Die allgegenwärtige Datenkrake gewährt uns Einblick in ihren Fundus: Mit einer Music Timeline bildet Google ab, welche Musik aus welcher Epoche (1950 bis zur Gegenwart) heute von Google-Play-Music-Nutzern gehört wird.

Dazu schreibt Google:

„The Music Timeline is based on album and artist statistics aggregated from Google Play Music — we define popularity by how many users have an artist or album in their music library.“

Nützlich oder erschreckend, was Google alles weiß? Mag Datensammlerei manchmal ein (zweifelhafter) Segen sein, so sollte man hinter Google, NSA und Co. sicher keine musikwissenschaftlichen Forschungsinstitute erwarten – aber das nur am Rande.

Was hat das mit Jazz zu tun?

Nocheinmal zurück zu Google:

„[…] the ‘jazz’ stripe is thick in the 1950s since many users’ libraries contain jazz albums released in the ’50s.“

Daß Jazz in der Zeitleiste die 1950er Jahre dominiert, ist offensichtlich.
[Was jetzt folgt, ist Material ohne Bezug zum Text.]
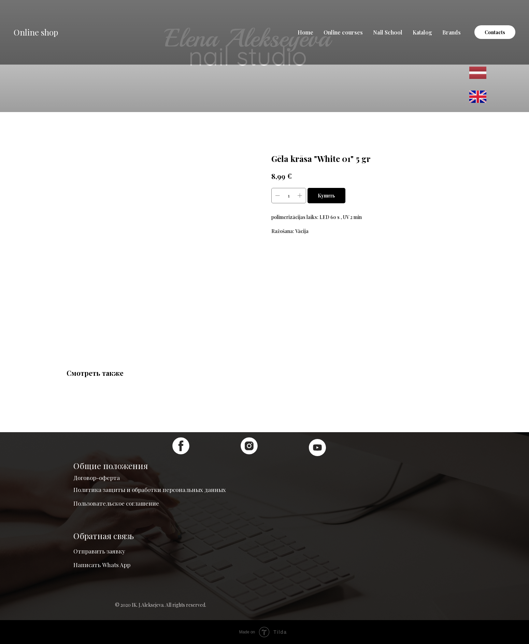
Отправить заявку (99, 551)
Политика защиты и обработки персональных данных (149, 489)
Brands (451, 32)
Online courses (343, 32)
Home (305, 32)
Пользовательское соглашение (116, 503)
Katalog (422, 32)
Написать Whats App (101, 564)
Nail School (387, 32)
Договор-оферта (96, 477)
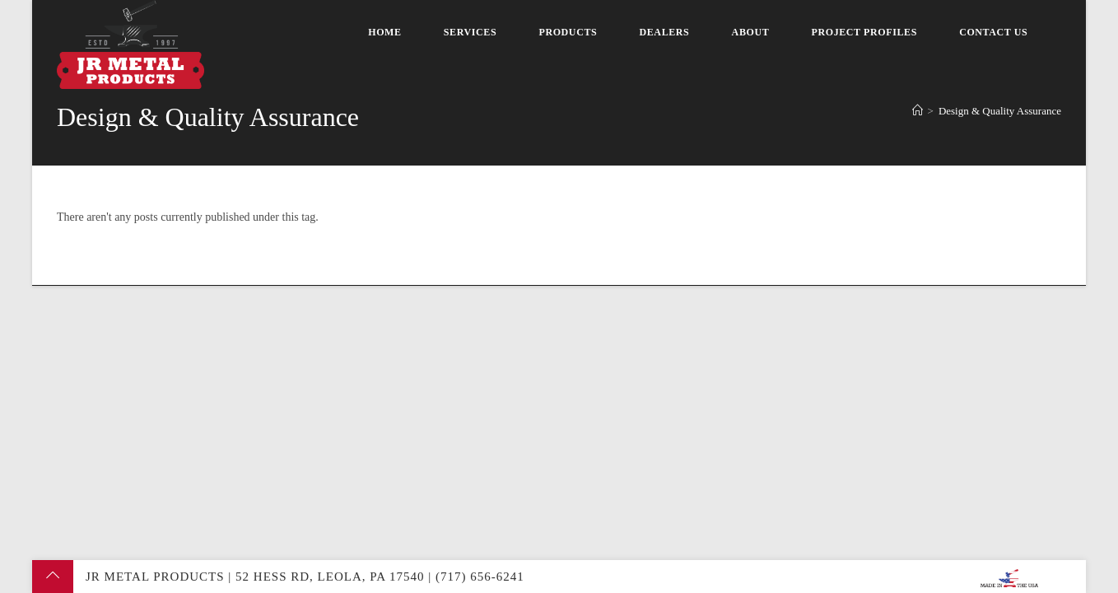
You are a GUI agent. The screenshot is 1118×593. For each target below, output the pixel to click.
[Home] (917, 111)
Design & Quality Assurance (1000, 111)
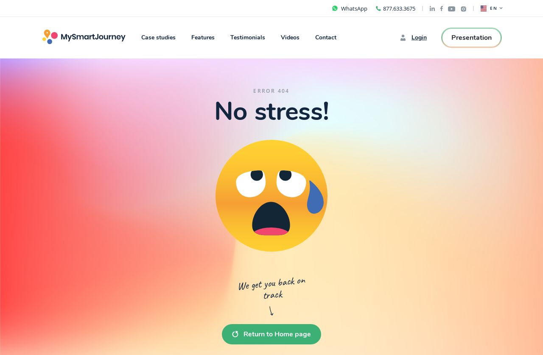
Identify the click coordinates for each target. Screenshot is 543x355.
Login (413, 37)
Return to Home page (271, 334)
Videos (290, 37)
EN (492, 8)
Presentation (471, 37)
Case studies (158, 37)
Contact (325, 37)
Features (203, 37)
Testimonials (247, 37)
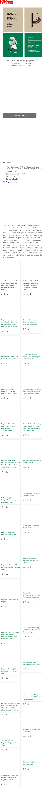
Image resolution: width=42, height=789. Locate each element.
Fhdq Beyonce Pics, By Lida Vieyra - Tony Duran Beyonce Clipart (31, 629)
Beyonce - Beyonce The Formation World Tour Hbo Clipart (10, 567)
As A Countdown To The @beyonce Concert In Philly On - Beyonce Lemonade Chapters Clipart (9, 285)
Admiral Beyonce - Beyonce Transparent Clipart (30, 560)
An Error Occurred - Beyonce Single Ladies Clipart (9, 743)
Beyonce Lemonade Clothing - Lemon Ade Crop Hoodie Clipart (30, 322)
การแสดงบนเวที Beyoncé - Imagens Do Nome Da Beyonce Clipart (10, 777)
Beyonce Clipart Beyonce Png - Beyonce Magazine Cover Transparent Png (32, 391)
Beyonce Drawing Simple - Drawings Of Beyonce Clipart (10, 671)
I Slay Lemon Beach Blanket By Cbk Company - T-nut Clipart (32, 357)
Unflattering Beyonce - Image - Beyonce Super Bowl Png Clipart (9, 500)
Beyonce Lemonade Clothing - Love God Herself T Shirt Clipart (9, 391)
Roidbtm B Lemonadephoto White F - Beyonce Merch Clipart (32, 595)
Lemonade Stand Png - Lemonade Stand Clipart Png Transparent (31, 696)
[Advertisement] (20, 203)
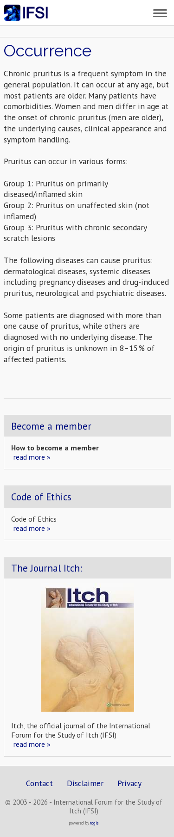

Aber was lässt sich daraus schließen?

Nun, das hängt natürlich von der Aussagekraft der Daten ab. Dazu noch ein letztes mal Google:

„To keep the visualization legible, the overview data is normalized by the total number of albums from that year — this way, you can see and understand the timeline across all the decades.“

Ob das ausreicht, weil beispielsweise nicht klar ist, ob die Nutzerstruktur in irgendeiner Weise repräsentativ ist, sei einmal dahingestellt. Eines kann man aber mit Sicherheit feststellen:

Wer heute Jazz hört und Google Play Music nutzt, der hört in der Regel Jazzaufnahmen aus den 1950er Jahren, und wer heute Musik aus den 1950er Jahren hört (und dazu Google Play Music) nutzt, hört in der Regel Jazz.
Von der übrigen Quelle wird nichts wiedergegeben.